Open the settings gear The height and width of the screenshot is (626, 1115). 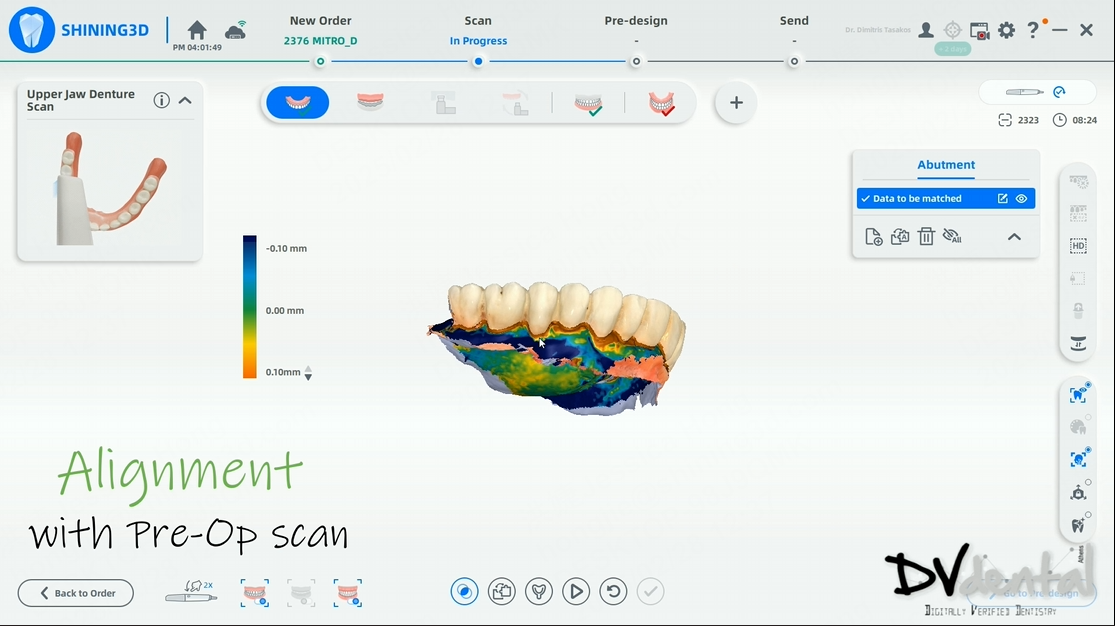pyautogui.click(x=1006, y=31)
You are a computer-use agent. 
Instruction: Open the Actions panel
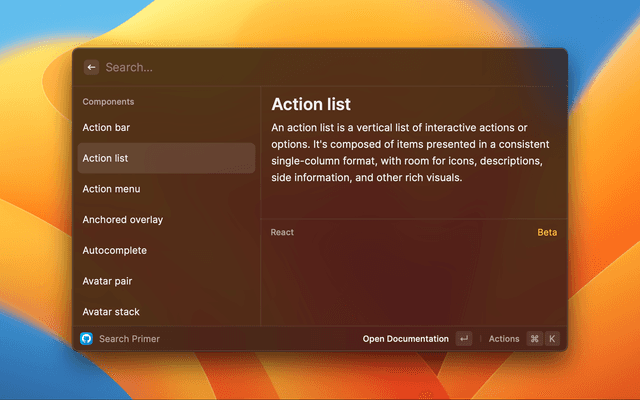tap(504, 339)
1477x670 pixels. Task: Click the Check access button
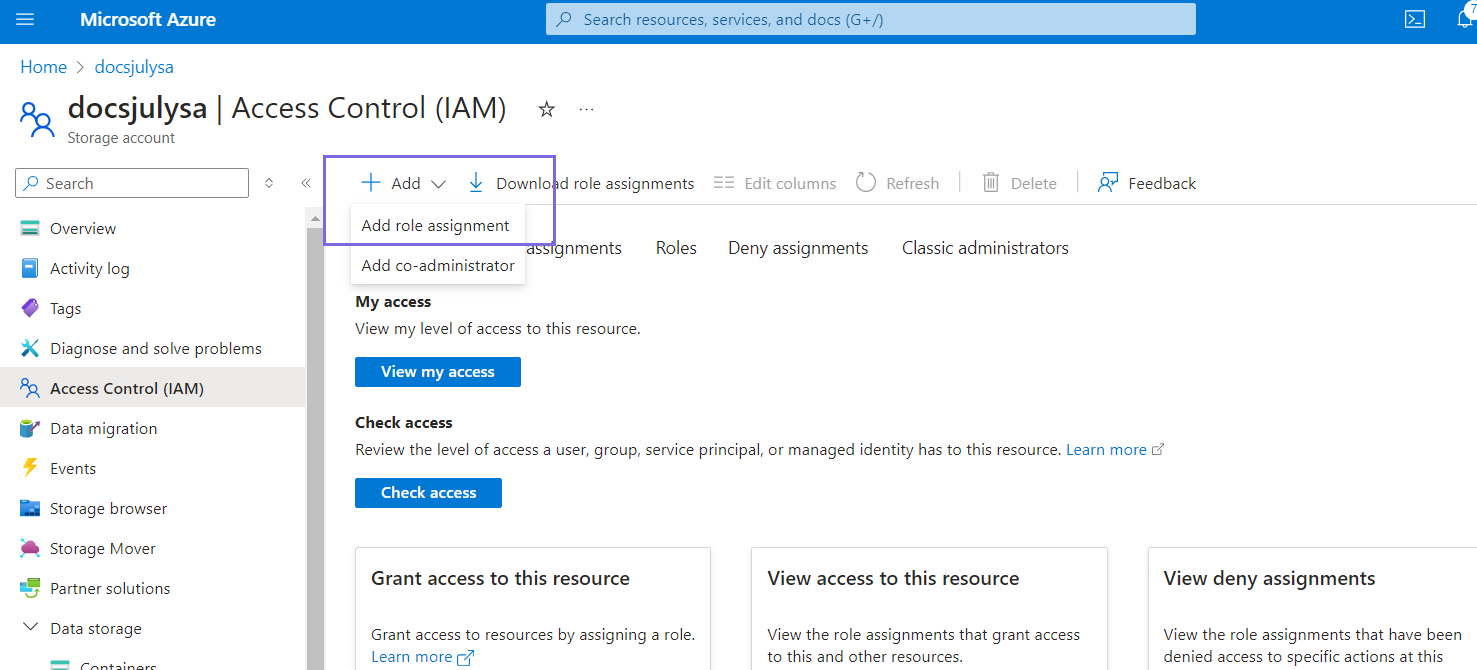[428, 493]
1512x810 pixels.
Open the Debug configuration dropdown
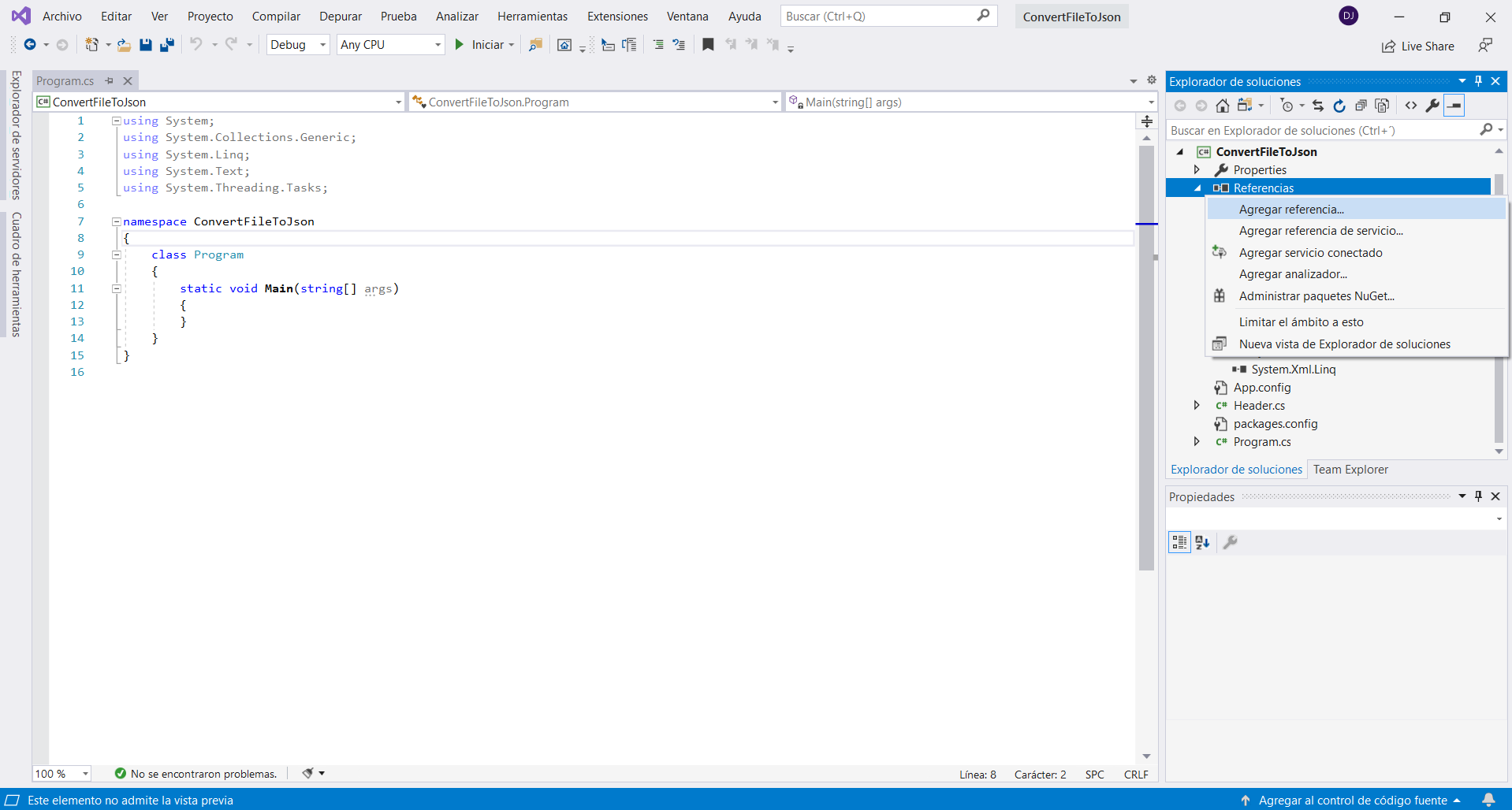tap(298, 45)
◆ ◆ ◆
# Problem to solve
Print nothing except the lines from the one with "You are a computer-use agent." through the last line of the listing, exactly as written and with pictures removed.

# Response to this exercise
You are a computer-use agent. 
Instruction: Open the Actions panel
tap(504, 339)
1477x670 pixels. Task: Click the Check access button
[428, 493]
1512x810 pixels.
Open the Debug configuration dropdown
tap(298, 45)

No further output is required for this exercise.